Three hyper-parameters control the size of output volume of the convolutional layer:
● Depth
The depth of the output volume controls the number of neurons in a layer that connect to the
same region of the input volume. These neurons learn to activate for different features in the
input. For example, if the first convolutional layer takes the raw image as input, then different
neurons along the depth dimension may activate in the presence of various oriented edges, or
blobs of color.
● Stride
Stride corresponds to the number of pixels by which the filter shifts or slides over the input.
When the stride is 1, the filter shifts by 1 pixel. It is uncommon to use stride more than 2. This
results in reduction in the spatial dimension of the output.
● Zero-padding
Zero-padding refers to the process of symmetrically adding zeros in the boundary of the input
matrix. It is a hyper-parameter that allows adjustment of spatial dimension of output. It is most
commonly used when the dimension of output of the convolutional layer is required to be
identical to the input.

b. Pooling layers
Another important concept of CNNs is pooling, which is a form of non-linear down-sampling.
There are several non-linear functions to implement pooling among which max pooling is the
most common. It partitions the input image into a set of non-overlapping rectangles and, for
each such sub-region, outputs the maximum. The intuition is that the exact location of a feature
is less important than its rough location relative to other features. The pooling layer serves to
progressively reduce the spatial size of the representation, to reduce the number of parameters
and amount of computation in the network, and hence to also control overfitting. It is common
to periodically insert a pooling layer between successive convolutional layers in a CNN
architecture. The pooling operation provides another form of translation invariance.
c. ReLU layer
ReLU is the abbreviation of Rectified Linear Units. This layer applies the non-saturating
activation function f(x)=max(0,x). It increases the nonlinear properties of the decision function
and of the overall network without affecting the receptive fields of the convolution layer. Other
functions are also used to increase nonlinearity, for example the saturating hyperbolic tangent
f(x)=tanh(x), f(x)=|tanh(x)|, and the sigmoid function f(x)=(1+e-x)-1. ReLU is often preferred
to other functions because it trains the neural network several times faster without a significant
penalty to generalization accuracy.

d. Fully Connected Layer


Finally, after several convolutional and max-pooling layers, the high-level reasoning in the
neural network is done via fully connected layers. Neurons in a fully connected layer have
connections to all activations in the previous layer, as seen in regular neural network.

Conv3D:

3D convolutions applies a 3 dimensional filter to the dataset and the filter moves 3-direction
(x, y, t) to calculate the low level feature representations. Their output shape is a 3 dimensional
volume space such as cube or cuboid.

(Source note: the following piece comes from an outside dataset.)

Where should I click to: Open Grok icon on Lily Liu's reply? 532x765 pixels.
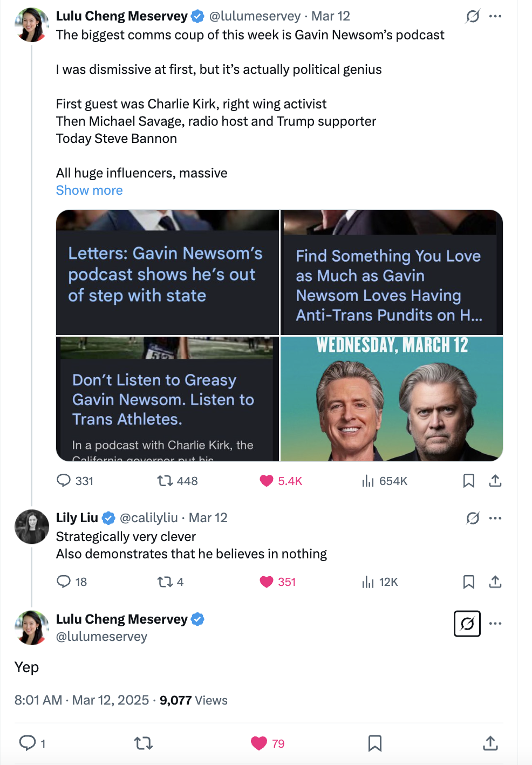(473, 518)
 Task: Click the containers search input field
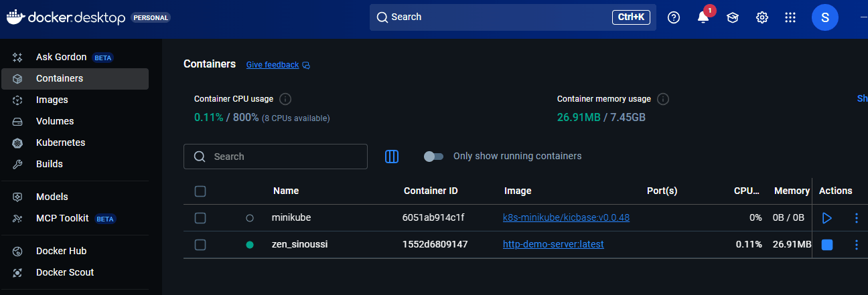[281, 157]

They are helpful in event detection in videos They are
not limited to 3d space but can also be applied to 2d space inputs such as images.
Figure 3D Convolution Network

3.2.3 Event Localization Module:

The extracted features of the video from the Convolutional Neural Network (C3D in our case)
will be fed at varying strides to a LSTM unit to generate a set of temporal events marked by
their start time and end time. Each such temporal event also has a hidden representation which
will then be fed into the captioning module for caption generation.

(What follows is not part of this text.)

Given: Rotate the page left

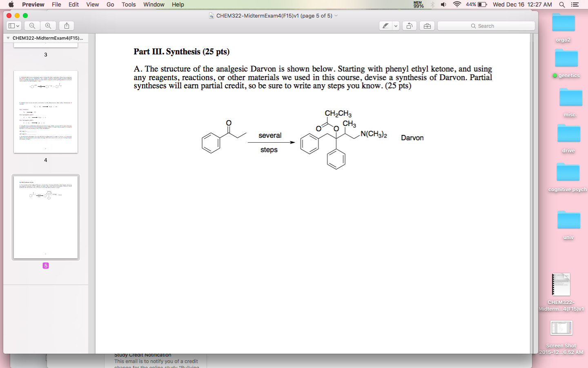Looking at the screenshot, I should 409,26.
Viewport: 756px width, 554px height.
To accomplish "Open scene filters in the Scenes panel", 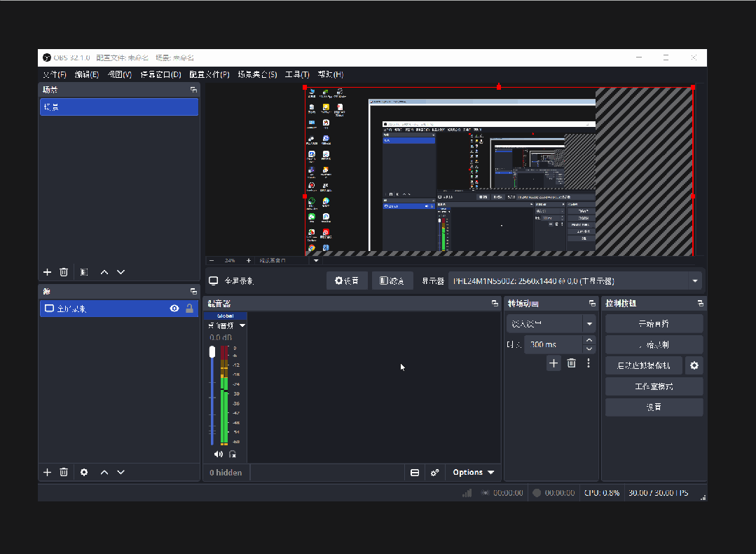I will 84,272.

3.2.4 Event Captioning Module:

One captioning approach could be to treat each event description individually and use a
captioning LSTM network to describe each one. However, most events in a video are correlated
and to capture such correlations, we design our captioning module to incorporate the context
from its neighbouring events. Long Short-Term Memory known as LSTM is one of the popular
variants of Recurrent Neural Network (RNN) with visual attention for generating one word at
every time step conditioned on a context vector, previous word and the previously generated
words. The visual attention mechanism allows the model to focus on the important part of the
video frame over others.

LSTM:
Figure. An LSTM Cell

The figure shows the LSTM implementation which we shall be using in our model. The square
dots in the LSTM cell imply projections with learnt weight vectors. The LSTM cell takes input
through the input gate and uses that input to modulate the memory. The forget gate erases the
memory cell and the output gate decides how this memory should be emitted. The contribution
made by each gate depends on the learnt weights. The LSTM can be represented using a simple
affine transformation with learned parameters as,

h_t=o_t° tanh⁡(c_t)

Here, it, ft, ct, ot, ht are the input, forget, memory, output and hidden states of the LSTM,
respectively. The vector z is the context vector capturing the visual information associated with
a particular input location. E is the embedding matrix. Let m and n denote the dimensionality
of embedding and LSTM respectively. σ denotes the logistic sigmoid function and ° denotes
the element-wise multiplication.
Context vector z represents the relevant part of the image input at time t. z can be calculated
using the attention model from the annotation vectors ai, (i … L) corresponding to the features
extracted from the CNN. We shall be using soft attention model [13] which provides relative
importance to the location i in blending the ai’s together. Weight (alpha) is defined for each
element in the annotation vector using the attention model (fatt) for which we use a multilayer
perceptron conditioned on the previously hidden state ht-1.
e_ti=f_att (a_i,h_(t-1))

α_ti=(exp⁡(e_ti))/(∑_(k=1)^L〖exp⁡(e_tk)〗)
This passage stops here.